RECORD SET »
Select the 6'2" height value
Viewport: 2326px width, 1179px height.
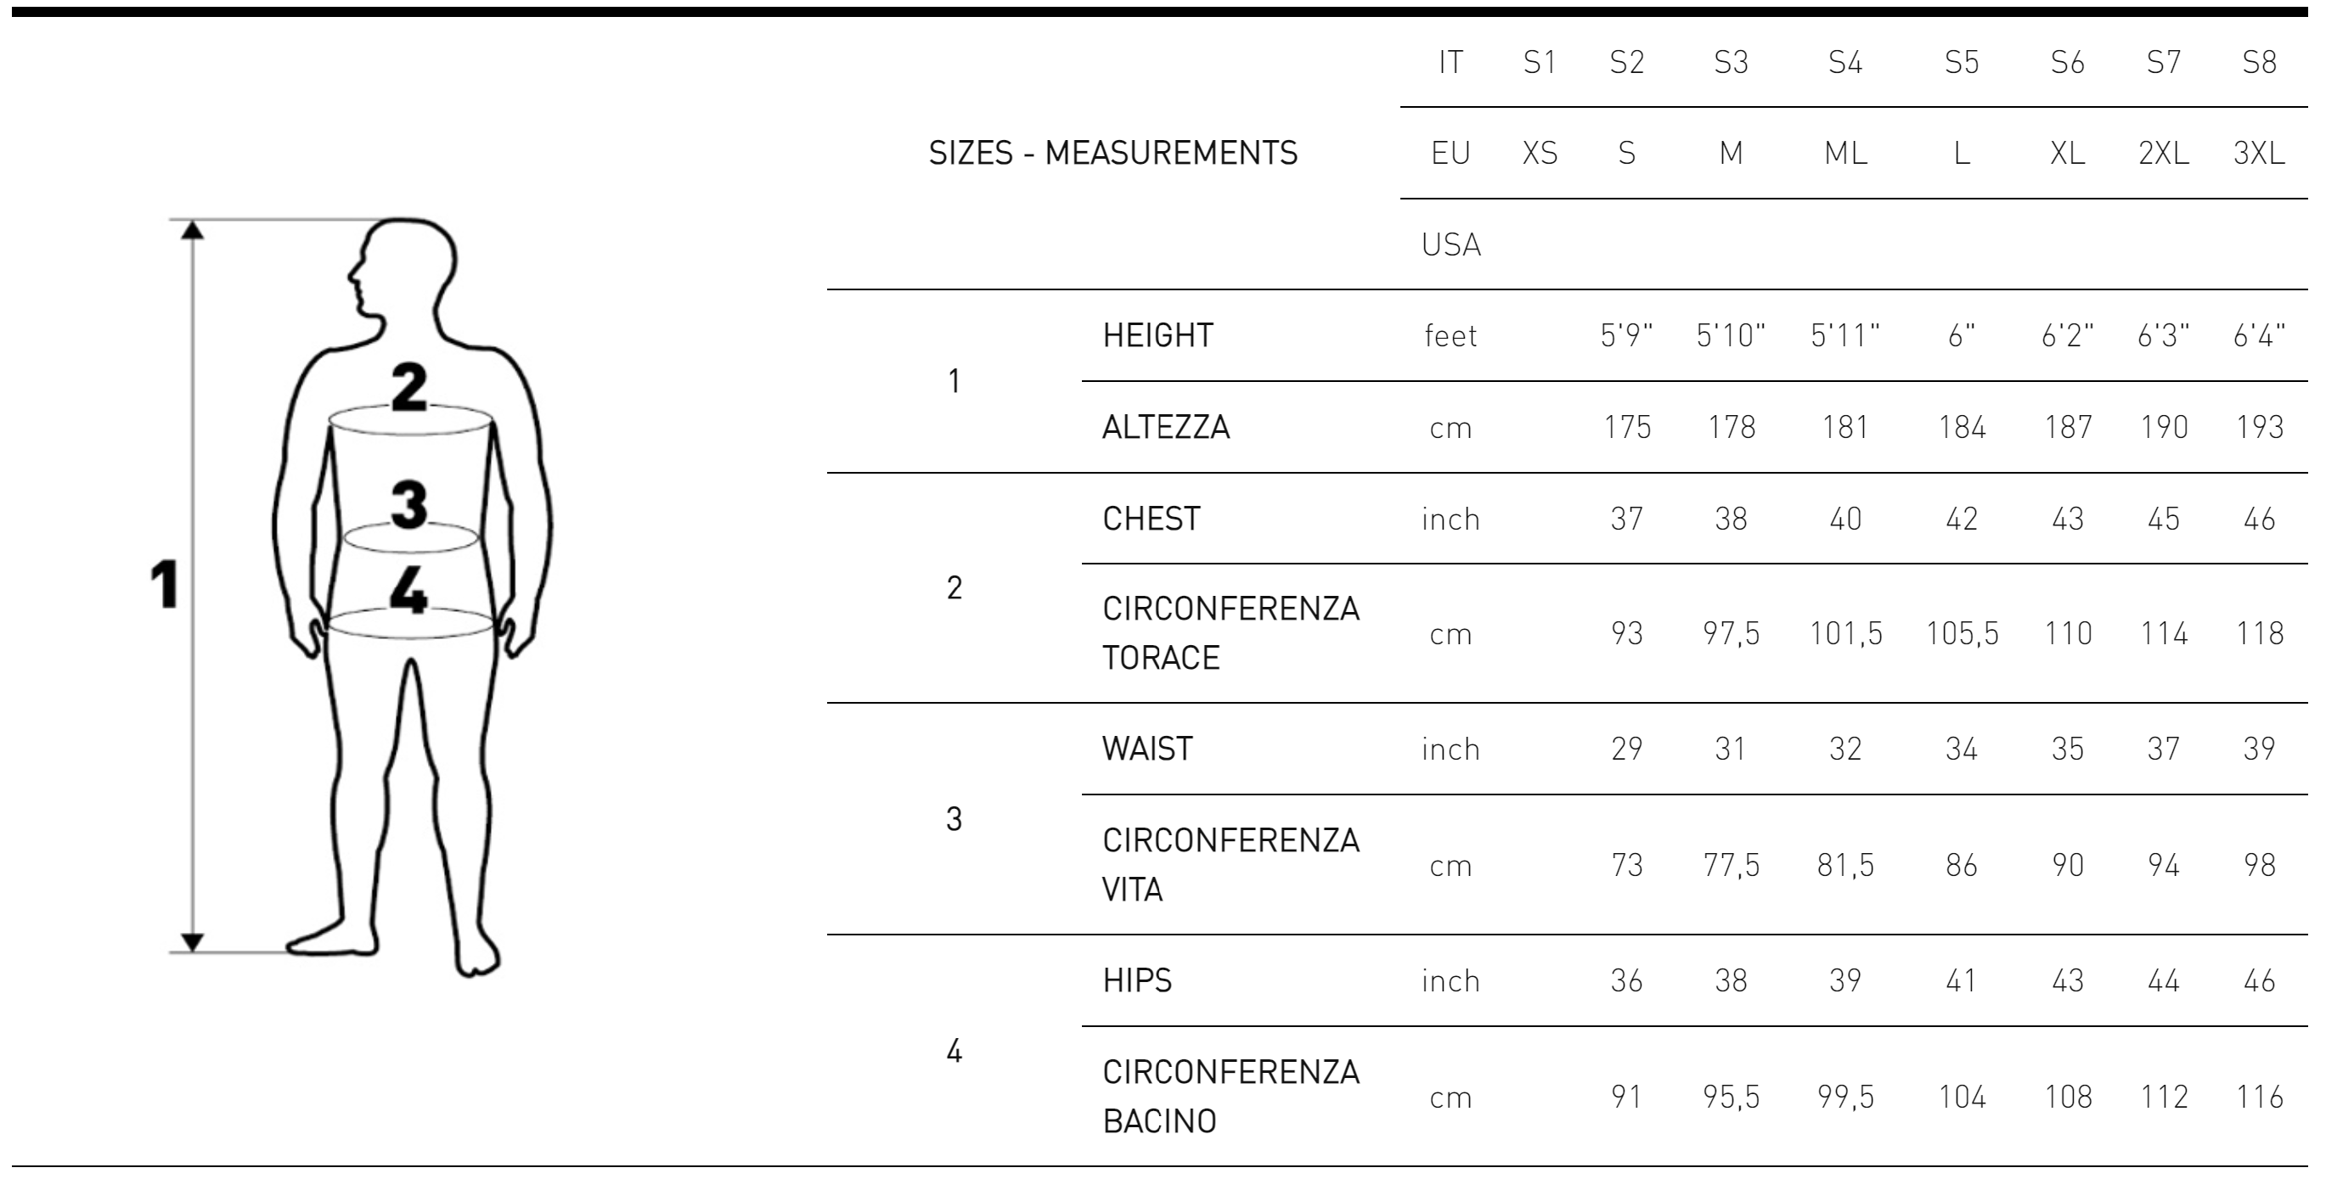coord(2067,336)
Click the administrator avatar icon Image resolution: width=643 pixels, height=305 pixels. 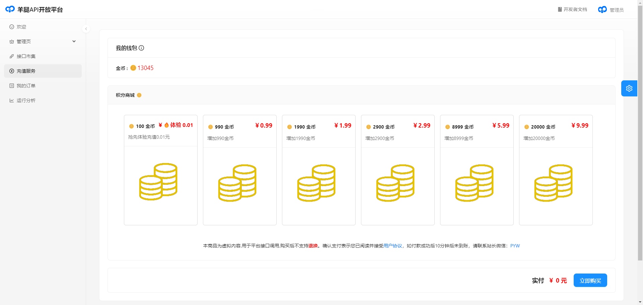pos(602,10)
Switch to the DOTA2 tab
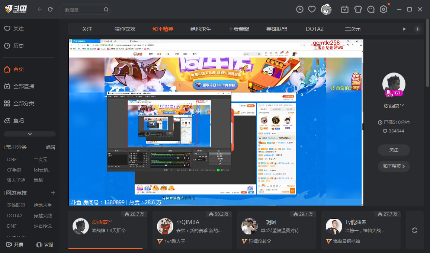Viewport: 430px width, 253px height. (314, 29)
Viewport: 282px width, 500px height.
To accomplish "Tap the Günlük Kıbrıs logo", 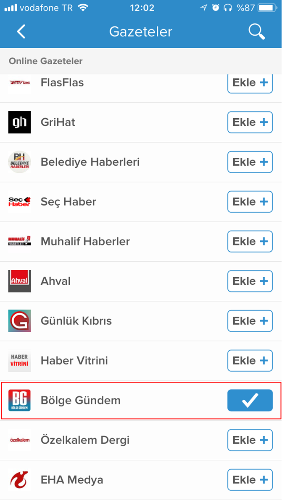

WHAT IS REQUIRED »
Leaving every picture aside, transcribe exactly the lines from the one that contains "Viewport: 282px width, 500px height." through the final line of the listing above, inclusive.

SOLUTION TO THIS PROBLEM »
Viewport: 282px width, 500px height.
To accomplish "Tap the Günlük Kıbrıs logo", 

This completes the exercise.